It’s surprising because they would be the only organisms on Earth to do this. There are many metabolic processes that go in the forward direction and the reverse direction. That is something that life uses quite a bit just to be more efficient with our enzymes. But the idea that your respiration — what you breathe, what you get energy from — that you could, under different circumstances, get energy from running that reaction in reverse, that’s much more controversial.
The reason this is not fully accepted is that it is really hard to study. It’s hard to study things within the thermodynamic edge. It’s hard to be really certain that you have a pure culture.
How about the microbes that may live for thousands or millions of years? What do you know about those?
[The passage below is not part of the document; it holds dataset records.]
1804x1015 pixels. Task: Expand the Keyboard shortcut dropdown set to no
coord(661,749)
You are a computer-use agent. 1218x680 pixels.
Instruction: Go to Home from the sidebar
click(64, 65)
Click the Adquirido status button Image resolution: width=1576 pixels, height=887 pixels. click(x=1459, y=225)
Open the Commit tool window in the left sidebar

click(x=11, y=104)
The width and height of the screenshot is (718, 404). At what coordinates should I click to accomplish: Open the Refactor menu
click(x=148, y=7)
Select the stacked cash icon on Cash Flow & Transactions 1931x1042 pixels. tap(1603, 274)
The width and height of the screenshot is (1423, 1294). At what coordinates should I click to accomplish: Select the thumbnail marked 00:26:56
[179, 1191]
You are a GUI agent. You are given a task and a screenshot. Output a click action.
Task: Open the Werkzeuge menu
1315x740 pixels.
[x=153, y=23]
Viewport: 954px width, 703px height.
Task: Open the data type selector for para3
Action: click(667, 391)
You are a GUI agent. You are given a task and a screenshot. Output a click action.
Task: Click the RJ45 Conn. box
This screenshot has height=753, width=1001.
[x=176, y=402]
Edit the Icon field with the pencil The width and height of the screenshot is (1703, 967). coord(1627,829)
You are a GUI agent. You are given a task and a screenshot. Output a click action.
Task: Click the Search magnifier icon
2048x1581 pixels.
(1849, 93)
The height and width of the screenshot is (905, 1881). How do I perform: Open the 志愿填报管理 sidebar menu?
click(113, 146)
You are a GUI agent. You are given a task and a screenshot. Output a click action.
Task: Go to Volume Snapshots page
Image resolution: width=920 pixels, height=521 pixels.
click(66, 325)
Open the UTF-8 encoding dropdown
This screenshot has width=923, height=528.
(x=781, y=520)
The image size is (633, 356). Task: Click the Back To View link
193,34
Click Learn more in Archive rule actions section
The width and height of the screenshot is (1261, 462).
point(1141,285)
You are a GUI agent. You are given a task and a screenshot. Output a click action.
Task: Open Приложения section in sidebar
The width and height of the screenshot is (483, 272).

This is another inference, but all evidence points to the fact that a lot of these organisms just don’t experience enough energy at a rate fast enough to ever appreciably undergo cell division. Which is a little weird when you think about bacteria. The ones that make us sick grow fast. But the ones in the subsurface, deeply buried in places where not much happens, can’t [grow fast]. And so the implication of that is that individual cells can be alive for thousands of years, tens of thousands of years, maybe hundreds of thousands of years, without ever making a new cell. Just repairing broken parts, metabolizing, sending out conversational molecules to talk with their neighbors. Doing ecology, but not making a new cell and then dying.
You have to say, well, how do you evolve for that? We know that you can evolve to be dormant for a season because waiting a few months for the sun to come back to get energy, for plants, and food, for everybody else — that makes sense. But that is easy to think about because our lives are long enough to span that time.